**Document passage**
*****

She sits alone, her frail form dwarfed by the over-sized chair. Her shoulders are slumped and she leans precariously to one side. Her gray head has dropped forward and her softly folded chin rests between collar bone and breast. Her eyes are closed in sleep and she makes sounds that are words only in her mind. Her name is Stella, but if she knew where and when she was, she would tell you to call her Maxine.
"...SOMETIMES DREAMS ARE WISER THAN WAKING." Black Elk, Oglala Sioux, ca. 1932
September 15, 2000
I dreamt that Mother died. It was after the funeral and I was in her house, surrounded by family members. I smiled as I walked past them all on my way to the living room, where I sat down crossed legged on the floor, facing the sliding glass doors that led to the patio. I sat there and looked at all the tiny nick- knacks that hung on the glass by small suction cup hooks. Small, silly garage sale finds she considered worthy of her favor for some reason. Not unlike the people scattered through the days of her life. Little treasures... her life was made up of little treasures, each one valuable simply because she found pleasure in it.
Then I wept, my heart aching for the treasure I had lost.
The house in my dream, the patio doors and the nick- knacks, were all creations of my dream, symbolic of my mothers fondness for collecting things she thought were pretty or valuable. My mother had not lived in a house of her own for over two years. She was in a nursing home during the last two years of her life...not because we wanted her there, but because of family circumstances at the time, there was no alternative.
Those two years were agonizing and heart wrenching. At the end of each visit, she would ask to go with me; and I would have to tell her that she needed to stay because someone else was coming to see her. It was a lie that lived only moments for her, but for me it lived on as I sat in my car and cried...and swore at the unfairness of life.
I watch her...this December woman, and remember all the seasons that have come and gone. My mind fills with images...snapshots of time...bits and pieces of a life. I see a happy young woman in the 40's, anticipating her future. I see the curls in her dark hair, and the light in her eyes when she laughs - a pretty, slender, feisty girl, who never meets a stranger; and who would rather dance than eat. She dreams of being Ginger Rogers. I see the joy she experiences in the family she treasures, and I see her gentle spirit become a lioness to protect them. I see her so often give herself away to rescue a fallen soul, and I see her sacrifice everyday to keep her children safe; and too soon I see the times her heart is shattered and the light beginning to dim in her eyes. I see her struggle to understand the collapse of her happy world, and the loneliness that enters her heart. Still, even in those times I see her strength as she tries to carry the weight of a life far too heavy for her delicate soul. Then year by year I see her slip away from the present and step back to happier times - to the people she loved when she was young and happy.
As I sit and watch this disappearig woman, I wonder at the miracle of life, and the blessings that can be found in tragedy. My December woman has found the land of Once Upon A Time, and in her mind, even as she sits sleeping, she is herself once more - the young woman with curls in her dark hair, dancing with the man she loves, and the light of her soul shining from her eyes as she laughs.

*****

**Provided data**
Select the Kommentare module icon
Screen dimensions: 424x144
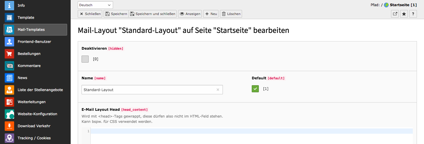click(9, 66)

*****

**Written problem**
Update the essay about the December woman, starting at the words "She sits alone, her" and ending after "call her Maxine.", so that "chair" becomes "recliner". The material has nothing to do with the essay.

**Solution to this task**
She sits alone, her frail form dwarfed by the over-sized recliner. Her shoulders are slumped and she leans precariously to one side. Her gray head has dropped forward and her softly folded chin rests between collar bone and breast. Her eyes are closed in sleep and she makes sounds that are words only in her mind. Her name is Stella, but if she knew where and when she was, she would tell you to call her Maxine.